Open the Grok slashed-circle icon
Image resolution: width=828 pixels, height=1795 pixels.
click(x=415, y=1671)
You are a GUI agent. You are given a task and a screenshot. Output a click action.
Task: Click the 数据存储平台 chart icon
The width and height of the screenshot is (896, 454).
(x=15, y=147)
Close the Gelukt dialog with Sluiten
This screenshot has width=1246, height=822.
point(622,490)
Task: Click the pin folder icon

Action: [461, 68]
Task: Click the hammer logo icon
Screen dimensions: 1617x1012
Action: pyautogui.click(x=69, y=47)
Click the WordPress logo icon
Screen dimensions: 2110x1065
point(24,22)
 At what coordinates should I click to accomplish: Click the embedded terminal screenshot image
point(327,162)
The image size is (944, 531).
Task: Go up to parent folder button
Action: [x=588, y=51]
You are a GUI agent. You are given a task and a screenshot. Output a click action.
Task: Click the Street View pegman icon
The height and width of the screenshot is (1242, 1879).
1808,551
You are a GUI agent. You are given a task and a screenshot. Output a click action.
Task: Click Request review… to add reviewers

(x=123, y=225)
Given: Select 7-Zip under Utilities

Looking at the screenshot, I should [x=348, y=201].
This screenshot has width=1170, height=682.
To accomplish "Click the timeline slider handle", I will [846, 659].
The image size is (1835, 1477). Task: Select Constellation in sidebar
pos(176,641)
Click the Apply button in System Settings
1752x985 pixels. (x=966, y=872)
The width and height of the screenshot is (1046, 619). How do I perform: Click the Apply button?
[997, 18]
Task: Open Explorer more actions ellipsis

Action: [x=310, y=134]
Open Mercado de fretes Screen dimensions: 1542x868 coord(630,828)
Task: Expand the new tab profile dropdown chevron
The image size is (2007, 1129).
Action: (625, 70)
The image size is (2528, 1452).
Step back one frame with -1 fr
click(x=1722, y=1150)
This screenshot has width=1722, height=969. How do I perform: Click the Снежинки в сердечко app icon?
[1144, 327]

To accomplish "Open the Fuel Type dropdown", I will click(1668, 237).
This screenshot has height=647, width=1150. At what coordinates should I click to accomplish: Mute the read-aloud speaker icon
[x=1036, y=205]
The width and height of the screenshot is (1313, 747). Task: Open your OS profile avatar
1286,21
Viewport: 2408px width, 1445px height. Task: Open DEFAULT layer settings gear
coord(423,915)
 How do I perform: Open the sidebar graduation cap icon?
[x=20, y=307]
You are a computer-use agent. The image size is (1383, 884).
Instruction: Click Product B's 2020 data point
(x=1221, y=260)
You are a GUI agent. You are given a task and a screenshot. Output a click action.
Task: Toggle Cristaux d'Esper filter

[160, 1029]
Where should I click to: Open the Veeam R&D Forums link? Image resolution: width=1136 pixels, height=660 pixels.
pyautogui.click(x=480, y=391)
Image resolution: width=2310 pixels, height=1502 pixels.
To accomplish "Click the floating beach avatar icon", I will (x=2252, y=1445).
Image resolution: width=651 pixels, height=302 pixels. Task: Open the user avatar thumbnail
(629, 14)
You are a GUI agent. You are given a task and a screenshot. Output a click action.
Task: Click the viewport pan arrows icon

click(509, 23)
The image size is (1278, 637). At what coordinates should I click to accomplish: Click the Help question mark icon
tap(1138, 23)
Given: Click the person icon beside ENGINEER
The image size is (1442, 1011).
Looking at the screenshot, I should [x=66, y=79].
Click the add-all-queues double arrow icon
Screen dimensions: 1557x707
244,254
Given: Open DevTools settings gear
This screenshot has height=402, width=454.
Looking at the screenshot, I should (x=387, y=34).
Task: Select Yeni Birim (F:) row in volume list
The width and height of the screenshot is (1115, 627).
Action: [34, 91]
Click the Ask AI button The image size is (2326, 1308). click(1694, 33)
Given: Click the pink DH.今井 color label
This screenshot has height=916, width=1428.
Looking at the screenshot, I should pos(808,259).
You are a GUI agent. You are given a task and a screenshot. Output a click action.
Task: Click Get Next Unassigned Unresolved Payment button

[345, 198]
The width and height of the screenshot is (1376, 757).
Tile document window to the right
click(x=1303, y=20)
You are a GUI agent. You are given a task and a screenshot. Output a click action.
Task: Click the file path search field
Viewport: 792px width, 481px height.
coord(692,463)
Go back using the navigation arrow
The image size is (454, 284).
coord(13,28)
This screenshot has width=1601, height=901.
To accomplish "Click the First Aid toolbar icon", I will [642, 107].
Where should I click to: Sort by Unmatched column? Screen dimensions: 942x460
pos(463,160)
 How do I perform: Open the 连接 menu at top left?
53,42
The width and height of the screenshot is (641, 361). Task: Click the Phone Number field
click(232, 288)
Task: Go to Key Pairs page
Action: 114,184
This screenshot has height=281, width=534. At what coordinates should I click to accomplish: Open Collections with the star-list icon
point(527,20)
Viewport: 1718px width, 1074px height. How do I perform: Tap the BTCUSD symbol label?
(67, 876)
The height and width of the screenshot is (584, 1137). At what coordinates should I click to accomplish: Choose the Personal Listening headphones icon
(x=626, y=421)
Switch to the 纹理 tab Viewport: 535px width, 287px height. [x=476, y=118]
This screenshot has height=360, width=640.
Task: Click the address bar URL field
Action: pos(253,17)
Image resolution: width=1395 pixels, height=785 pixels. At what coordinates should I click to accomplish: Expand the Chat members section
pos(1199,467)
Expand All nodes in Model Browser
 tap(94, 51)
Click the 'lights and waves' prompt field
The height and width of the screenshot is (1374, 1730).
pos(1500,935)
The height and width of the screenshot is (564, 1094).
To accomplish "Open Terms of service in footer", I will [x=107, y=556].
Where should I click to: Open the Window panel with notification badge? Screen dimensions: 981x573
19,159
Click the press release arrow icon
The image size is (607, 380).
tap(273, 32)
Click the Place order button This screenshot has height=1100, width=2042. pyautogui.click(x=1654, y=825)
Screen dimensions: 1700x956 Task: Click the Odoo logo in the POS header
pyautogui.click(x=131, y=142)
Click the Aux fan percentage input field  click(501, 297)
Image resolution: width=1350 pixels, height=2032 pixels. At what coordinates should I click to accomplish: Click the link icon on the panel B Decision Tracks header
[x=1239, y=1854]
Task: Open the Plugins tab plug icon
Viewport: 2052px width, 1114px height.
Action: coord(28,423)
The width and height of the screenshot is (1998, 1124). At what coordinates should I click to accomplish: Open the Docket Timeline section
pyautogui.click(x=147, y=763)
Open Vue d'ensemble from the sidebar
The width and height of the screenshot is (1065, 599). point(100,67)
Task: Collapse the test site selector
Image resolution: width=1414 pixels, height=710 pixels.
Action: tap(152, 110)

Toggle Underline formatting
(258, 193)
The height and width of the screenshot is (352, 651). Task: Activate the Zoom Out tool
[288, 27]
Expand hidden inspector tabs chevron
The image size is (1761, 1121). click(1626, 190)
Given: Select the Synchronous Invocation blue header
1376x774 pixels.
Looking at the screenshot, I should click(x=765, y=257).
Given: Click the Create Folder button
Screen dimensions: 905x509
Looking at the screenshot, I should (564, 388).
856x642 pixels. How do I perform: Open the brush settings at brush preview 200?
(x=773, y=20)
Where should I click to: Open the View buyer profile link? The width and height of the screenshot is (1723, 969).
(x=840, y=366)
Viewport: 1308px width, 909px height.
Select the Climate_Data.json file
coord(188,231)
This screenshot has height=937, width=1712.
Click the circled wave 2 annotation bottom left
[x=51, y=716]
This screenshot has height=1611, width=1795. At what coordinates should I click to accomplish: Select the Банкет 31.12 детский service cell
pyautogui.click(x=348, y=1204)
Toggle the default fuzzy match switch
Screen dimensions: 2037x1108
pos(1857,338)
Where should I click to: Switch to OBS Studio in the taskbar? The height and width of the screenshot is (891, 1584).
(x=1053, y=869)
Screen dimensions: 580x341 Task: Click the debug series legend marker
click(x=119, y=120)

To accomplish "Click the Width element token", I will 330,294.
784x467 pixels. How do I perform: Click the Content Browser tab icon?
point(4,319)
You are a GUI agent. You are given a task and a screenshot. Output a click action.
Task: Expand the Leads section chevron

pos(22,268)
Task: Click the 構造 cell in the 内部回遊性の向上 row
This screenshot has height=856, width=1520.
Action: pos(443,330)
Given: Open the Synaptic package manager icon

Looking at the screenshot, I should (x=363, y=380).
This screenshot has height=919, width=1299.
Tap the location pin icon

> **Your task**
Write out exactly the lines from the beginning of the material above through the line with "Close the Gelukt dialog with Sluiten", including both and omitting all others.

> **Result of the task**
Open the Grok slashed-circle icon
Image resolution: width=828 pixels, height=1795 pixels.
click(x=415, y=1671)
You are a GUI agent. You are given a task and a screenshot. Output a click action.
Task: Click the 数据存储平台 chart icon
The width and height of the screenshot is (896, 454).
(x=15, y=147)
Close the Gelukt dialog with Sluiten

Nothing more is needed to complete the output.